=== Information given ===

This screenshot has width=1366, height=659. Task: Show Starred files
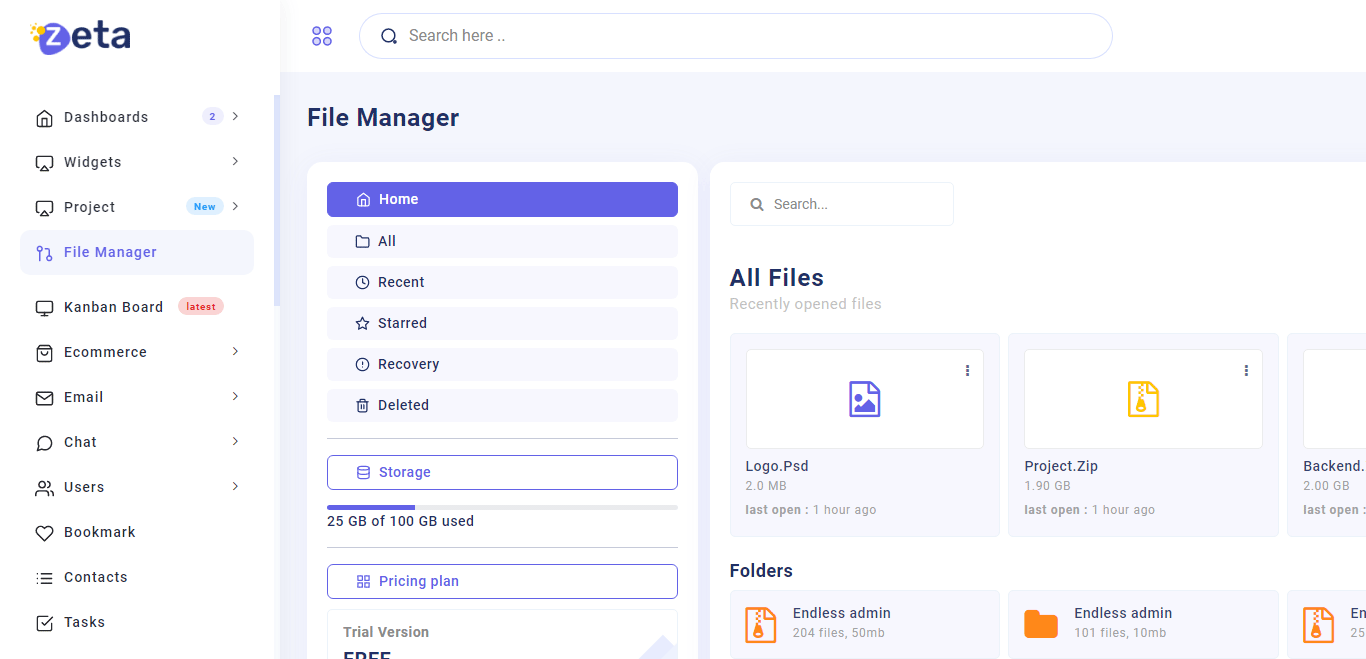coord(502,323)
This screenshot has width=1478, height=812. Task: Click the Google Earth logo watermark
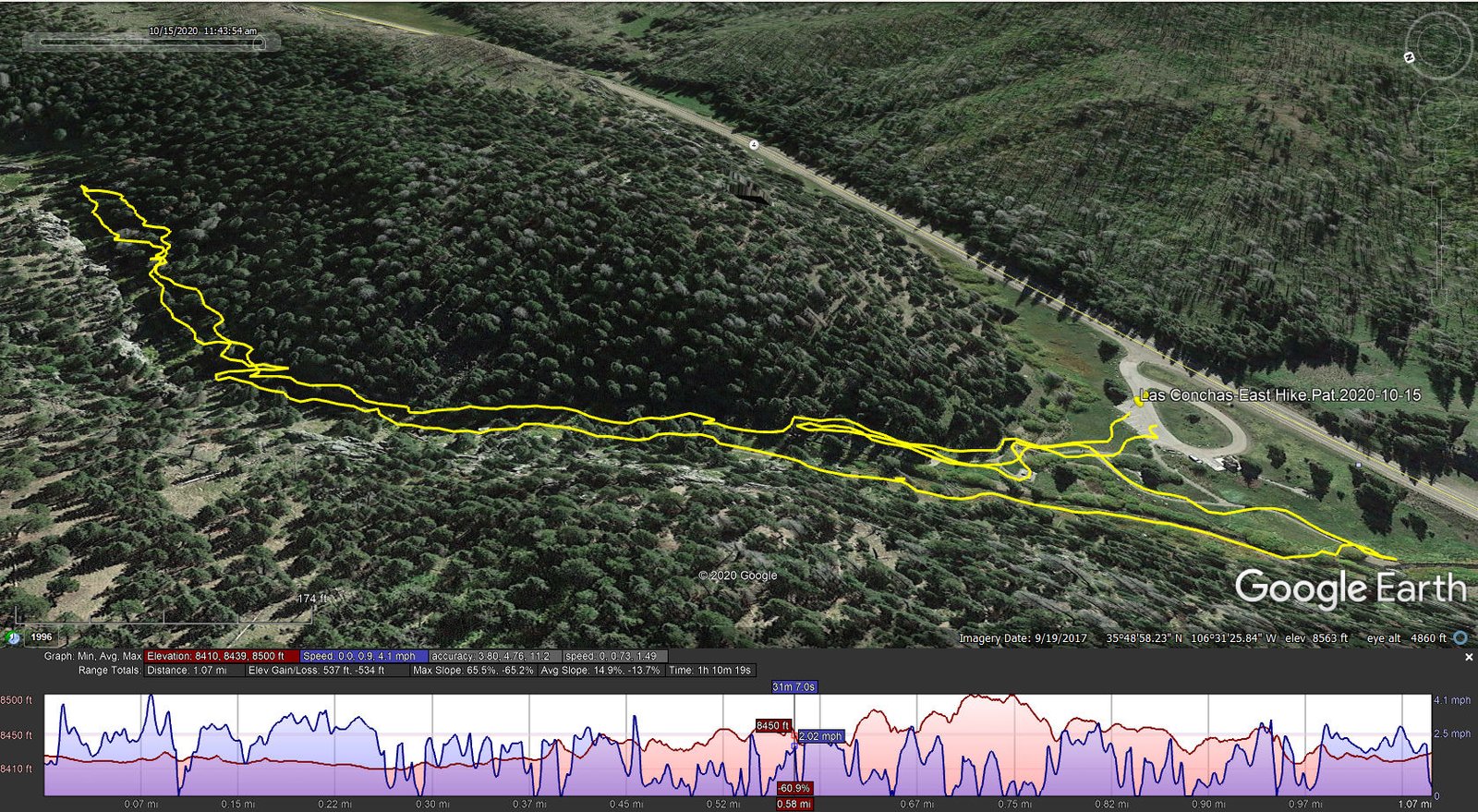point(1351,588)
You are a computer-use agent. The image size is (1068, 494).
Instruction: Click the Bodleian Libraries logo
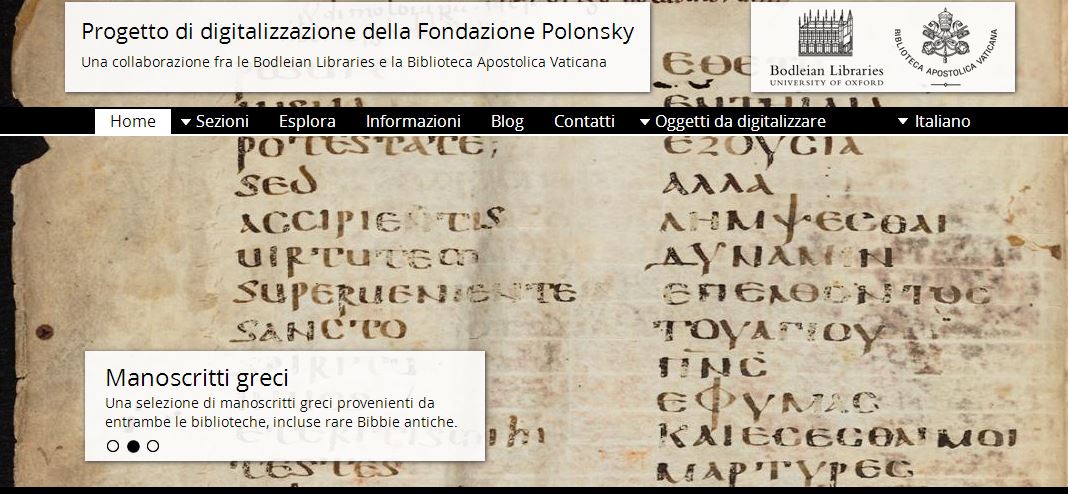826,48
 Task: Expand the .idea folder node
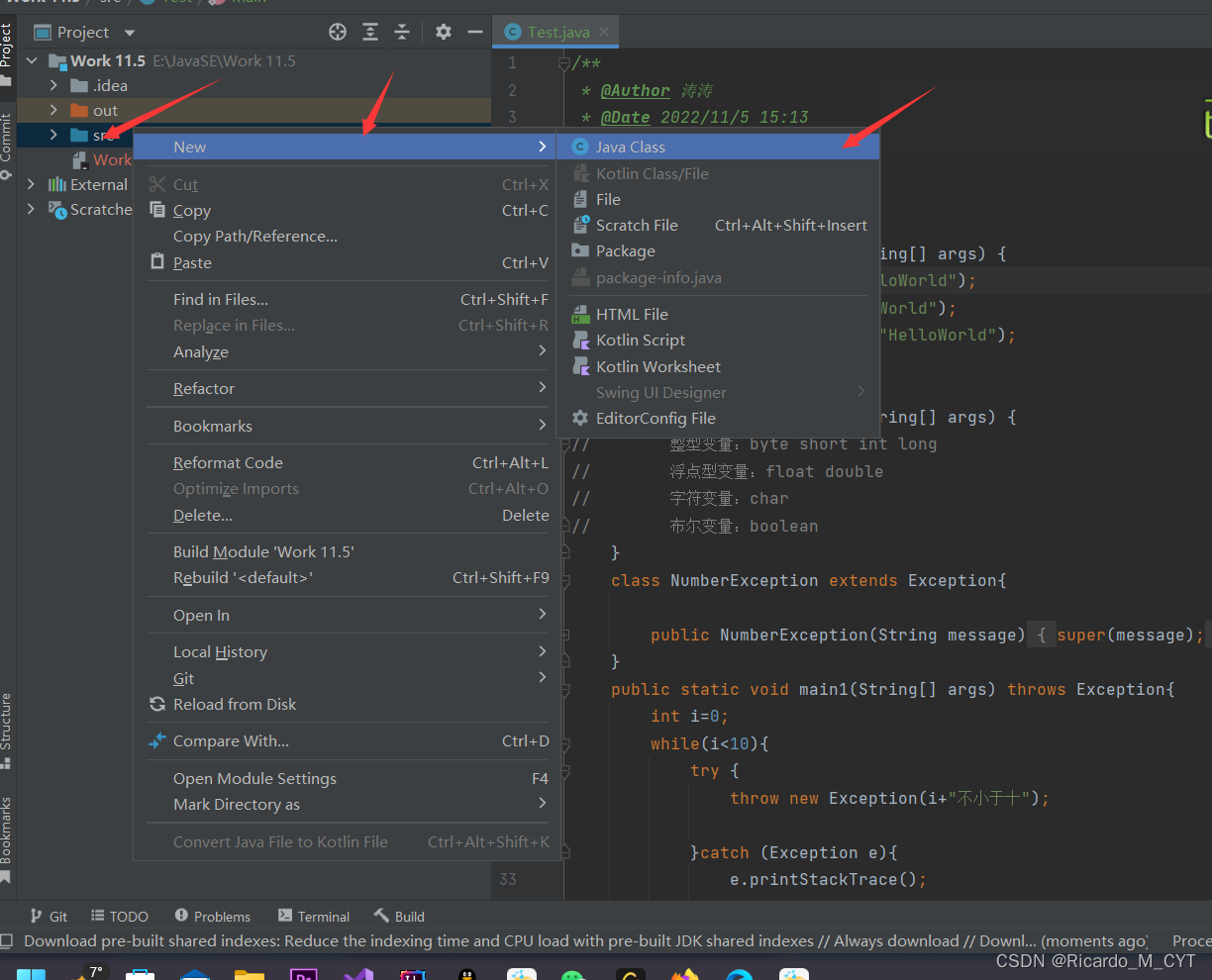pos(53,86)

===

- **Activity**
The answer should be the full material above, printed exactly, with no pictures in it.

- **Written solution**
This screenshot has width=1366, height=659. Task: Show Starred files
coord(502,323)
This screenshot has width=1478, height=812. Task: Click the Google Earth logo watermark
point(1351,588)
You are a computer-use agent. The image size is (1068, 494).
Instruction: Click the Bodleian Libraries logo
826,48
 Task: Expand the .idea folder node
pos(53,86)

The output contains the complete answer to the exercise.